In one screenshot, rogueFed revealed the name of the meeting organizer. This disclosure will likely help Cellebrite identify how the breach occurred. Journalists covering this story suggest Cellebrite will strengthen vetting procedures for future online briefings.

The source's motivations remain unclear. They might be a law enforcement insider concerned about these tools' capabilities. They could be a security researcher who gained access to expose forensic industry practices. Or they might have other reasons for the disclosure.

Broader Context: Mobile Forensics Industry

Cellebrite isn't alone in the mobile forensics market. Companies like Grayshift (makers of GrayKey), MSAB, and others develop similar tools. Each company guards its methods closely, creating an industry that operates with minimal public accountability.

These tools regularly appear in court cases, but details about their functionality rarely become public. Defense attorneys often cannot examine the tools' reliability or accuracy because companies claim trade secret protection.
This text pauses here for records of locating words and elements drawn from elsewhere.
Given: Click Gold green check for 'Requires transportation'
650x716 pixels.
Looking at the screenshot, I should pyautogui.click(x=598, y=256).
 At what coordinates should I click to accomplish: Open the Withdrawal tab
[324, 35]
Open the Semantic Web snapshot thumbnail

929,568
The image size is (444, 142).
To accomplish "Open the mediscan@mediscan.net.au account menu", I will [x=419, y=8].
This dynamic creates challenges for defendants and raises questions about due process.

Leaks like rogueFed's provide rare windows into this secretive industry. Previous leaks have revealed:

• Which iOS versions different tools can access
• Pricing structures for law enforcement purchases
• Success rates for different device models and security states
• Vulnerabilities being actively exploited

Each leak helps security researchers understand the threat landscape and develop better protections.
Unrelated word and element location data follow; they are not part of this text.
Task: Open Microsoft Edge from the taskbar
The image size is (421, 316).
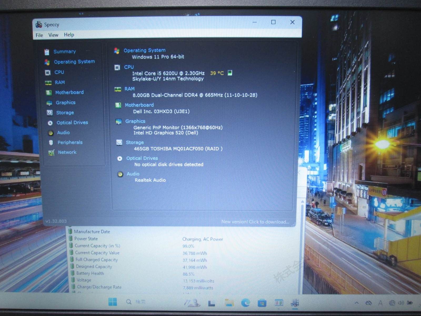Action: 245,302
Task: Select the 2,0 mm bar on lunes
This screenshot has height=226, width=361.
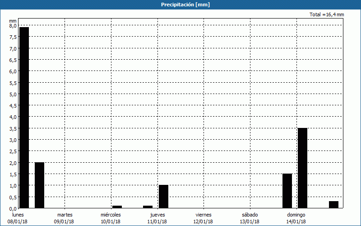Action: [40, 185]
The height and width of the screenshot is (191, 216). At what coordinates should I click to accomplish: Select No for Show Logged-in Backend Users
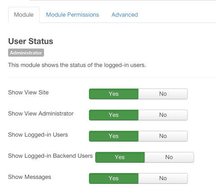point(169,157)
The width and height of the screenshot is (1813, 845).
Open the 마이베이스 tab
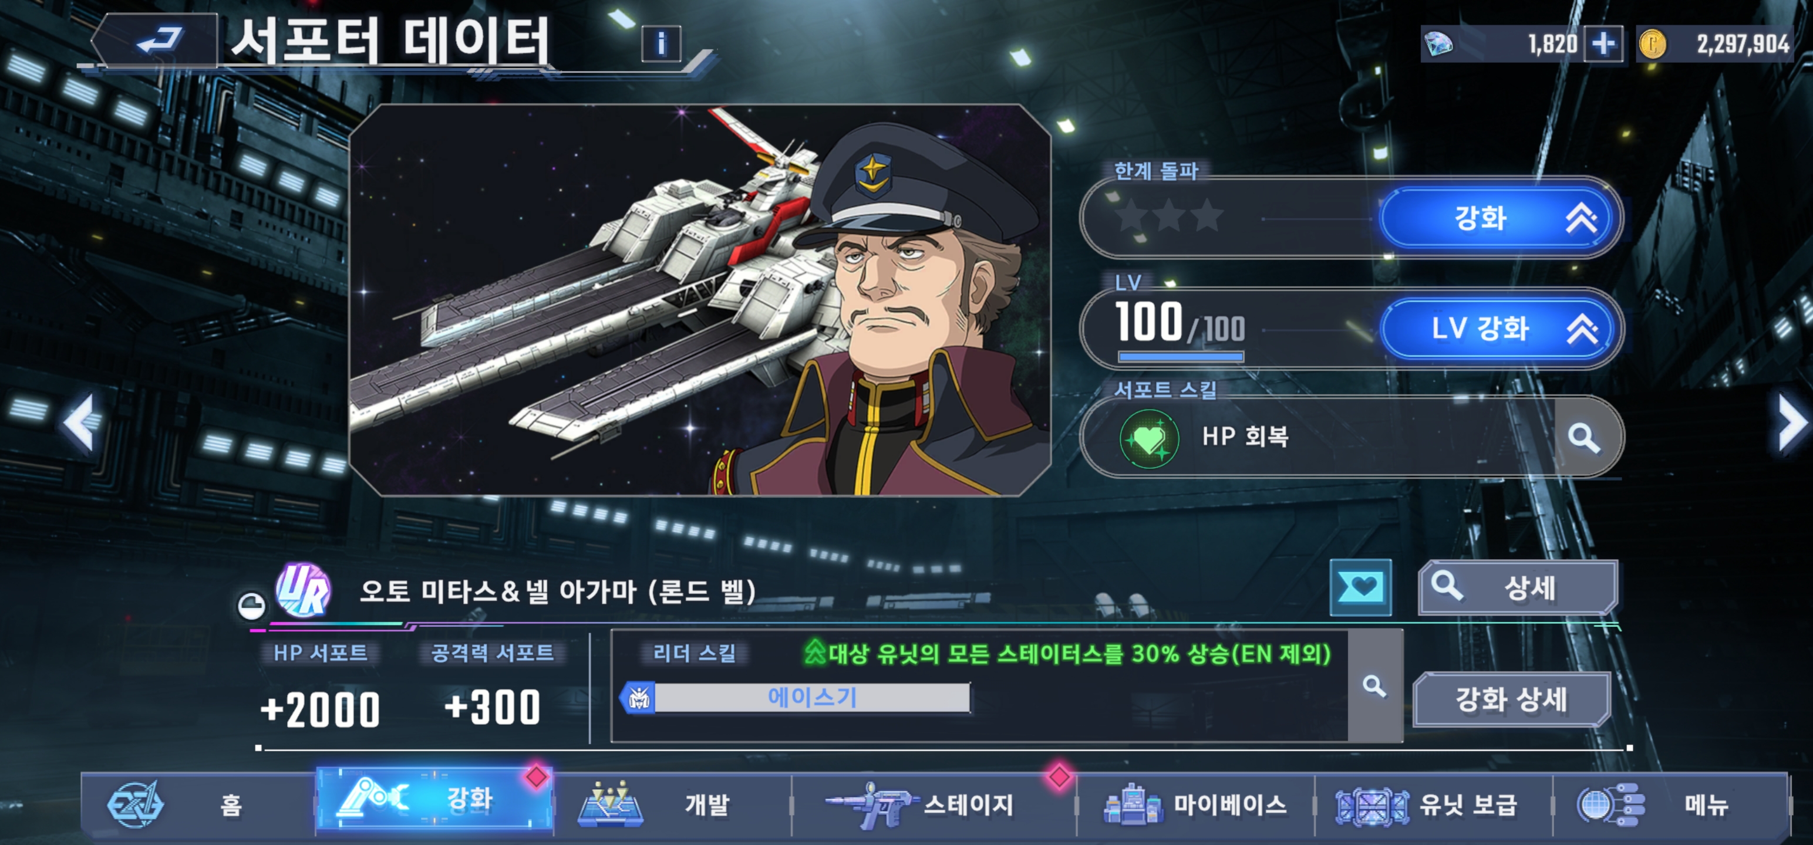click(1195, 804)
Recommendations for Users Concerned About Forensic Tools

Basic Security Practices

Even if you're not ready to switch to GrapheneOS, several steps improve your device's resistance to forensic tools:

1. Restart your device regularly: This puts the phone back into BFU state, which provides the strongest protection. Make restarting a daily habit.
2. Use strong passwords: Biometrics like fingerprints and face recognition are convenient, but a strong alphanumeric password provides better security. Use at least 12 characters mixing letters, numbers, and symbols.
3. Enable automatic lockdown: Many Android devices offer a "lockdown mode" that temporarily disables biometric authentication and requires password entry. Learn how to trigger this quickly if needed.
4. Keep software updated: Security patches address vulnerabilities that forensic tools exploit. Install updates as soon as they become available.
5. Enable full-disk encryption: Modern Android devices encrypt data by default, but verify this setting is enabled.

For High-Risk Users

If your threat model includes sophisticated adversaries with access to commercial forensic tools, consider:

1. GrapheneOS installation: Despite the learning curve and compatibility issues, it provides demonstrated protection against current forensic tools.
2. Compartmentalization: Use separate devices for different purposes. Keep sensitive communications on a hardened device that doesn't contain other personal data.
3. Minimal data retention: Don't store information on your phone that you don't need. Delete old messages, clear browsing history, and remove unnecessary files regularly.
4. Encrypted messaging: Use Signal or other end-to-end encrypted messaging apps. Enable disappearing messages for sensitive conversations.
5. Regular security reviews: Periodically audit your device for unexpected apps, unusual permissions, or suspicious behavior.

The Takeaway

This leak confirms what security researchers have long suspected: commercial forensic tools can access data from most consumer devices, but privacy-focused operating systems like GrapheneOS provide meaningful additional protection.

The forensics industry will continue developing new capabilities. Device manufacturers and security-focused projects will continue improving protections. Users caught between these forces should understand the risks their devices face and make informed decisions about their security posture.

For most people, standard device security—strong passwords, regular updates, encrypted messaging—provides adequate protection. For those facing sophisticated threats, custom operating systems like GrapheneOS offer demonstrated advantages against commercial forensic tools. This leak provides rare confirmation of that protection's real-world effectiveness.